Appeal from a judgment of the Supreme Court at Special Term (Kahn, J.), entered February 20, 1985 in Albany County, which granted petitioner’s application, in a proceeding pursuant to CPLR article 78, to compel respondent to return to petitioner all records of a prior arrest.
*901In March 1976, petitioner, then 17 years of age, was arrested for criminal possession of a controlled substance in the seventh degree (see, Penal Law § 220.03). His plea of guilty to that offense in the Justice Court of the Town of Cairo, Greene County, resulted in a small fine and youthful offender status. With respect to that adjudication and pursuant to CPL 160.50 (1) , an order dated April 22, 1983 of the Cairo Town Justice directed respondent to return to petitioner or his attorney "every photograph of such person or photographic plate, proof and all palm prints and fingerprints taken or made of such person * * * and all duplicates and copies thereof’. Respondent never initiated any judicial proceeding challenging that order. Instead, respondent sent the Town Justice an "official inquiry” seeking further information and, on the basis of his answer, which consisted of marking a box on a preprinted form, refused to return petitioner’s fingerprints. Petitioner thereupon commenced the instant CPLR article 78 proceeding in the nature of mandamus. Special Term granted the petition.

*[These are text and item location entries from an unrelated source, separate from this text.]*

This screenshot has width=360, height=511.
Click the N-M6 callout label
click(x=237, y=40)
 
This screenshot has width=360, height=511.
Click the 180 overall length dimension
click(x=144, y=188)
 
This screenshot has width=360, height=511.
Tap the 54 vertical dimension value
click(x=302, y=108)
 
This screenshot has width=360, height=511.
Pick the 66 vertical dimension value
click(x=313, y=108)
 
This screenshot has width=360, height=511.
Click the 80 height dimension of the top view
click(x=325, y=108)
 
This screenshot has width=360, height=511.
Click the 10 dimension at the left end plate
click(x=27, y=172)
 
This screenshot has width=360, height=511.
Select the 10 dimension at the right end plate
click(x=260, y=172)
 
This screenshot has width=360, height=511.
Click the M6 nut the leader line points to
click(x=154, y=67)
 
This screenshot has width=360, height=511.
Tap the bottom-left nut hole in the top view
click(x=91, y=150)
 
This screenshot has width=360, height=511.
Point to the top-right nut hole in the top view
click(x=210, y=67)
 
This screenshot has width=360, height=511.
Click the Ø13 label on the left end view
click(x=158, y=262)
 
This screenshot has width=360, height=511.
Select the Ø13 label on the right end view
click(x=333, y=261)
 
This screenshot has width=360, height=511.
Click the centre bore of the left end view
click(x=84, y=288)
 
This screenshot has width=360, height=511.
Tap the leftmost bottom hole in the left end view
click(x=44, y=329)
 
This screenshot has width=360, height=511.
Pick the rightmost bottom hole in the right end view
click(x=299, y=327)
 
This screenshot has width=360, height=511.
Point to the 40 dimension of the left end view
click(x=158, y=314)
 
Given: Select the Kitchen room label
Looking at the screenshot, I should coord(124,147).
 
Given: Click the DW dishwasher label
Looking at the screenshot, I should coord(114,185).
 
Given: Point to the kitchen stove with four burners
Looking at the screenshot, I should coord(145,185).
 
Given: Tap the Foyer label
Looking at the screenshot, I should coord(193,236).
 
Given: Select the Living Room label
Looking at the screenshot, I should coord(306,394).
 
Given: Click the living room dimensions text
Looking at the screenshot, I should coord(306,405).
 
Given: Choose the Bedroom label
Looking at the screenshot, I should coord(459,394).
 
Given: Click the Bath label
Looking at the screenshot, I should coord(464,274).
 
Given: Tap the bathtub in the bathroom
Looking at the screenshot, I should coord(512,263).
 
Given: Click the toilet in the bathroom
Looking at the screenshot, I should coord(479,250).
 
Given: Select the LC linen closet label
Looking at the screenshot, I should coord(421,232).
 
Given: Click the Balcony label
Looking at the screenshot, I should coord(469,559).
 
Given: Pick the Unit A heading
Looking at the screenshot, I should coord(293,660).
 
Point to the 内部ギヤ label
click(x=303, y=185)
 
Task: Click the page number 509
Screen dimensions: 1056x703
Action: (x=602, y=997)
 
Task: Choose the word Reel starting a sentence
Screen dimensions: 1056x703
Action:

Respondent now appeals, urging that the Town Justice’s order is facially inconsistent. Be that as it may, as Special Term pointed out, there is no question that the order went unchallenged by a motion to intervene or by direct appeal via an article 78 proceeding. The order’s unambiguous directive that respondent hand over the fingerprints is, therefore, final and binding on respondent.
Parenthetically, were we to address the merits, it is clear that the underlying proceeding falls within the definition of a termination in favor of the accused as defined by CPL 160.50 (2) . The accusatory instrument alleged a violation of Penal Law article 220 prior to the taking effect of Penal Law article 221 (see, CPL 160.50 [2] [k] [i]); the sole controlled substance involved was marihuana (see, CPL 160.50 [2] [k] [ii]); the conviction, though the proceeding terminated in a youthful offender adjudication, was nonetheless only for a violation (see, CPL 160.50 [2] [k] [iii]); and at least three years have passed since the offense occurred (see, CPL 160.50 [2] [k] [iv]).
Judgment affirmed, without costs. Main, J. P., Casey, Mikoll, Yesawich, Jr., and Harvey, JJ., concur.